I looked at the tablet.
“Yeah?”
“Yes. You retrieved a container under difficult conditions. You organized the depot. You established animal husbandry infrastructure. You are building.”
“Slowly.”
“Slowly is acceptable. Slowly is sustainable. Quickly is how pioneers die.”
I smiled.
“Thanks, RIKU.”
“You are welcome.”
That night, I pulled out the knowledge crystal.
I’d been avoiding it too.
The manual said knowledge crystals were compressed data storage—information encoded in crystalline matrices that could be absorbed directly into neural pathways through controlled contact.
It also said the process felt like “drinking from a firehose while someone hits you with a hammer.”
Great.
But I needed it.
I needed to know more about portal mechanics. About environmental systems. About long-term survival infrastructure.
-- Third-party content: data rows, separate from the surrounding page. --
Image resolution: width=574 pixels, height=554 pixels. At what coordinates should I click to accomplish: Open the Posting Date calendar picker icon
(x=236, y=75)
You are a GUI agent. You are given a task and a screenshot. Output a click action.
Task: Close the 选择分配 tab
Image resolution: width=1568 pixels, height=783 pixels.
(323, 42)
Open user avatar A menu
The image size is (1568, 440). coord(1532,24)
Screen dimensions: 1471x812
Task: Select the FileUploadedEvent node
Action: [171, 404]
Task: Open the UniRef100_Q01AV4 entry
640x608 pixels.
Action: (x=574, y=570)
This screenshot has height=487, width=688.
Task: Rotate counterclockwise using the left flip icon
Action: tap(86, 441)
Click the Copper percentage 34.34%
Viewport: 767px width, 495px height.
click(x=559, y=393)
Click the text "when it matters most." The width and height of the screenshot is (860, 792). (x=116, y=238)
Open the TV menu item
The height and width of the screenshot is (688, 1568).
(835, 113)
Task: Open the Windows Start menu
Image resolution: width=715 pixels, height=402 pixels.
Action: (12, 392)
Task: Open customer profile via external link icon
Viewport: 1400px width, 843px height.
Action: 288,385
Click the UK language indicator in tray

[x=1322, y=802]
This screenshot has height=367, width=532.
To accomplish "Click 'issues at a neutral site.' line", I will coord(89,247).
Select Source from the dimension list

I needed to stop guessing.
I placed the crystal against my temple and activated it.
The world lurched.
Not physically. Mentally.
Information poured in—schematics, diagrams, procedural knowledge, safety protocols—all at once, layered, overwhelming, too much to process.
My head throbbed.
My vision blurred.
I tasted copper.
Then it stopped.
I sat there, breathing hard, eyes watering, feeling like someone had just unpacked an entire technical library directly into my brain.
“RIKU,” I said weakly. “That sucked.”
“Yes. Knowledge crystals are not pleasant. But they are effective.”
I stood slowly, testing my balance.
The information was there.
Not memorized. Not like I’d studied it.
Just… there.
Available. Accessible. Like I’d always known it.
I looked at the fabricator sitting in its container.
And suddenly I understood how to use it.
Not just operate it. Use it.
Feedstock ratios. Print parameters. Structural tolerances.
“Okay,” I whispered. “Okay. That’s useful.”
“Extremely,” RIKU agreed.
I walked to the edge of the bowl and stared out at the ocean.
Tomorrow, I’d start fabricating.
Tomorrow, I’d build something permanent.
Tomorrow, I’d stop surviving and start winning.
But tonight?
Tonight I had chickens, goats, and a headache.
And somehow, that felt like progress.